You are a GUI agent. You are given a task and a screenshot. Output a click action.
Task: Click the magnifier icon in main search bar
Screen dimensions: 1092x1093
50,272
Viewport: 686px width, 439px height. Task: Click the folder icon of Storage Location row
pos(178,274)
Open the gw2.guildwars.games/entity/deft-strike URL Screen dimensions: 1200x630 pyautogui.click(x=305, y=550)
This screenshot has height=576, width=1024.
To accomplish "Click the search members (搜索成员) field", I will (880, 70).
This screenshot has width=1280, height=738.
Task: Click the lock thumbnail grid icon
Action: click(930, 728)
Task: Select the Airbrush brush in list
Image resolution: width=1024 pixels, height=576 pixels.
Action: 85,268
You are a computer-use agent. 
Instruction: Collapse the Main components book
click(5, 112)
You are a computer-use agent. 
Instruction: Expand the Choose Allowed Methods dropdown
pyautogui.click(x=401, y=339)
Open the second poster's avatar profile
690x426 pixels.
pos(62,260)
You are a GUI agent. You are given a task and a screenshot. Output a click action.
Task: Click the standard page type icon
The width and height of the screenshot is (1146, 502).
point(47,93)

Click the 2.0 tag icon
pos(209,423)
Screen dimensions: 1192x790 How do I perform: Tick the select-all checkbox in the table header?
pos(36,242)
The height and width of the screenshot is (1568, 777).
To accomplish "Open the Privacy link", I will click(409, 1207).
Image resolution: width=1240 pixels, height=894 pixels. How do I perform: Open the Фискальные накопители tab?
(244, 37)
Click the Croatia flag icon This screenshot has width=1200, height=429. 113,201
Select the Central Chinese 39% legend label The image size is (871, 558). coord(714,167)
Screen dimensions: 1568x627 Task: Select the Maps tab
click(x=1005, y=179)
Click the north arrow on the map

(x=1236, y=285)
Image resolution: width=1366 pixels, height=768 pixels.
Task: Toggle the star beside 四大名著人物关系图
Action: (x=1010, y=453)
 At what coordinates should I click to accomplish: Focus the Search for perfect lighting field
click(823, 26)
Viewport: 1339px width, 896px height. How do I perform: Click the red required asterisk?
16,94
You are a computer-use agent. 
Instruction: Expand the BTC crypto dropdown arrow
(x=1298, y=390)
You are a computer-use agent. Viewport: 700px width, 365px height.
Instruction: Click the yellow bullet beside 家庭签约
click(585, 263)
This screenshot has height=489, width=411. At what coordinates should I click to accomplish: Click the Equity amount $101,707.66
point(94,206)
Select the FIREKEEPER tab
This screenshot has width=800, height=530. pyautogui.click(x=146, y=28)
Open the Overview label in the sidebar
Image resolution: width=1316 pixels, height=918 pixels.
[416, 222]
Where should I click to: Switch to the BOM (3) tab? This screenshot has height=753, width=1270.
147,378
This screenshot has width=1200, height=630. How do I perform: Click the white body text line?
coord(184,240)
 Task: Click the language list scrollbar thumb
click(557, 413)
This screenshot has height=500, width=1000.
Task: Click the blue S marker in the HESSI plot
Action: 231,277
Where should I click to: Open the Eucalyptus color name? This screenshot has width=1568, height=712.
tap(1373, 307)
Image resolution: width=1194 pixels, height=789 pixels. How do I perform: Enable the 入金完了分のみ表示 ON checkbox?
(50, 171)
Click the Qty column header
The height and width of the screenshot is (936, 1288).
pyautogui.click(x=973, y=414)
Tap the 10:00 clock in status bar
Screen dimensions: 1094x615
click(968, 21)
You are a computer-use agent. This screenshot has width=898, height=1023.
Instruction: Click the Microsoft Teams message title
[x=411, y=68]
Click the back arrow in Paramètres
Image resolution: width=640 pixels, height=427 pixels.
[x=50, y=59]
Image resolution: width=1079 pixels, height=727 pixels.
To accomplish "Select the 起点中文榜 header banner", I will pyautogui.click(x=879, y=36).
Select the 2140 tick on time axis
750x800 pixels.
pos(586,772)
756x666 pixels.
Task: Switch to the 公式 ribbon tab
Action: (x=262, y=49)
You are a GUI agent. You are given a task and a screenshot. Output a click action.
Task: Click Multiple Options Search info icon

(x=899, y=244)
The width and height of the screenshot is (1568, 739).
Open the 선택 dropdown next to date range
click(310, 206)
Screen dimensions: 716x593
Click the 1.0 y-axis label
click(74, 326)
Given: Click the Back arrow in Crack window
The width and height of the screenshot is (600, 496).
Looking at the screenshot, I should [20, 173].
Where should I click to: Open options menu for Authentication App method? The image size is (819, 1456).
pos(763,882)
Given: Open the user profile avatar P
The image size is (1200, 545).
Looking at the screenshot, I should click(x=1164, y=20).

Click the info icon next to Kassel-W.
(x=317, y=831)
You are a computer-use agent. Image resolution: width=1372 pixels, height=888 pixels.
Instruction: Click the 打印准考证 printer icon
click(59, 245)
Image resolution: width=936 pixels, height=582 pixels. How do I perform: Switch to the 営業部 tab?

━━━━━━━━

How to complete this task – Transcribe the data word for word.

Task solution –
You are a GUI agent. You are given a task and a screenshot. Output a click action.
Task: Click the magnifier icon in main search bar
Screen dimensions: 1092x1093
50,272
Viewport: 686px width, 439px height. Task: Click the folder icon of Storage Location row
pos(178,274)
Open the gw2.guildwars.games/entity/deft-strike URL Screen dimensions: 1200x630 pyautogui.click(x=305, y=550)
This screenshot has height=576, width=1024.
To accomplish "Click the search members (搜索成员) field", I will (880, 70).
This screenshot has width=1280, height=738.
Task: Click the lock thumbnail grid icon
Action: click(930, 728)
Task: Select the Airbrush brush in list
Image resolution: width=1024 pixels, height=576 pixels.
Action: 85,268
You are a computer-use agent. 
Instruction: Collapse the Main components book
click(5, 112)
You are a computer-use agent. 
Instruction: Expand the Choose Allowed Methods dropdown
pyautogui.click(x=401, y=339)
Open the second poster's avatar profile
690x426 pixels.
pos(62,260)
You are a GUI agent. You are given a task and a screenshot. Output a click action.
Task: Click the standard page type icon
The width and height of the screenshot is (1146, 502).
point(47,93)

Click the 2.0 tag icon
pos(209,423)
Screen dimensions: 1192x790 How do I perform: Tick the select-all checkbox in the table header?
pos(36,242)
The height and width of the screenshot is (1568, 777).
To accomplish "Open the Privacy link", I will click(409, 1207).
Image resolution: width=1240 pixels, height=894 pixels. How do I perform: Open the Фискальные накопители tab?
(244, 37)
Click the Croatia flag icon This screenshot has width=1200, height=429. 113,201
Select the Central Chinese 39% legend label The image size is (871, 558). coord(714,167)
Screen dimensions: 1568x627 Task: Select the Maps tab
click(x=1005, y=179)
Click the north arrow on the map

(x=1236, y=285)
Image resolution: width=1366 pixels, height=768 pixels.
Task: Toggle the star beside 四大名著人物关系图
Action: (x=1010, y=453)
 At what coordinates should I click to accomplish: Focus the Search for perfect lighting field
click(823, 26)
Viewport: 1339px width, 896px height. How do I perform: Click the red required asterisk?
16,94
You are a computer-use agent. 
Instruction: Expand the BTC crypto dropdown arrow
(x=1298, y=390)
You are a computer-use agent. Viewport: 700px width, 365px height.
Instruction: Click the yellow bullet beside 家庭签约
click(585, 263)
This screenshot has height=489, width=411. At what coordinates should I click to accomplish: Click the Equity amount $101,707.66
point(94,206)
Select the FIREKEEPER tab
This screenshot has width=800, height=530. pyautogui.click(x=146, y=28)
Open the Overview label in the sidebar
Image resolution: width=1316 pixels, height=918 pixels.
[416, 222]
Where should I click to: Switch to the BOM (3) tab? This screenshot has height=753, width=1270.
147,378
This screenshot has width=1200, height=630. How do I perform: Click the white body text line?
coord(184,240)
 Task: Click the language list scrollbar thumb
click(557, 413)
This screenshot has height=500, width=1000.
Task: Click the blue S marker in the HESSI plot
Action: 231,277
Where should I click to: Open the Eucalyptus color name? This screenshot has width=1568, height=712.
tap(1373, 307)
Image resolution: width=1194 pixels, height=789 pixels. How do I perform: Enable the 入金完了分のみ表示 ON checkbox?
(50, 171)
Click the Qty column header
The height and width of the screenshot is (936, 1288).
pyautogui.click(x=973, y=414)
Tap the 10:00 clock in status bar
Screen dimensions: 1094x615
click(968, 21)
You are a computer-use agent. This screenshot has width=898, height=1023.
Instruction: Click the Microsoft Teams message title
[x=411, y=68]
Click the back arrow in Paramètres
Image resolution: width=640 pixels, height=427 pixels.
[x=50, y=59]
Image resolution: width=1079 pixels, height=727 pixels.
To accomplish "Select the 起点中文榜 header banner", I will pyautogui.click(x=879, y=36).
Select the 2140 tick on time axis
750x800 pixels.
pos(586,772)
756x666 pixels.
Task: Switch to the 公式 ribbon tab
Action: (x=262, y=49)
You are a GUI agent. You are given a task and a screenshot. Output a click action.
Task: Click Multiple Options Search info icon

(x=899, y=244)
The width and height of the screenshot is (1568, 739).
Open the 선택 dropdown next to date range
click(310, 206)
Screen dimensions: 716x593
Click the 1.0 y-axis label
click(74, 326)
Given: Click the Back arrow in Crack window
The width and height of the screenshot is (600, 496).
Looking at the screenshot, I should [20, 173].
Where should I click to: Open options menu for Authentication App method? The image size is (819, 1456).
pos(763,882)
Given: Open the user profile avatar P
The image size is (1200, 545).
Looking at the screenshot, I should click(x=1164, y=20).

Click the info icon next to Kassel-W.
(x=317, y=831)
You are a computer-use agent. Image resolution: width=1372 pixels, height=888 pixels.
Instruction: Click the 打印准考证 printer icon
click(59, 245)
Image resolution: width=936 pixels, height=582 pixels. How do I perform: Switch to the 営業部 tab?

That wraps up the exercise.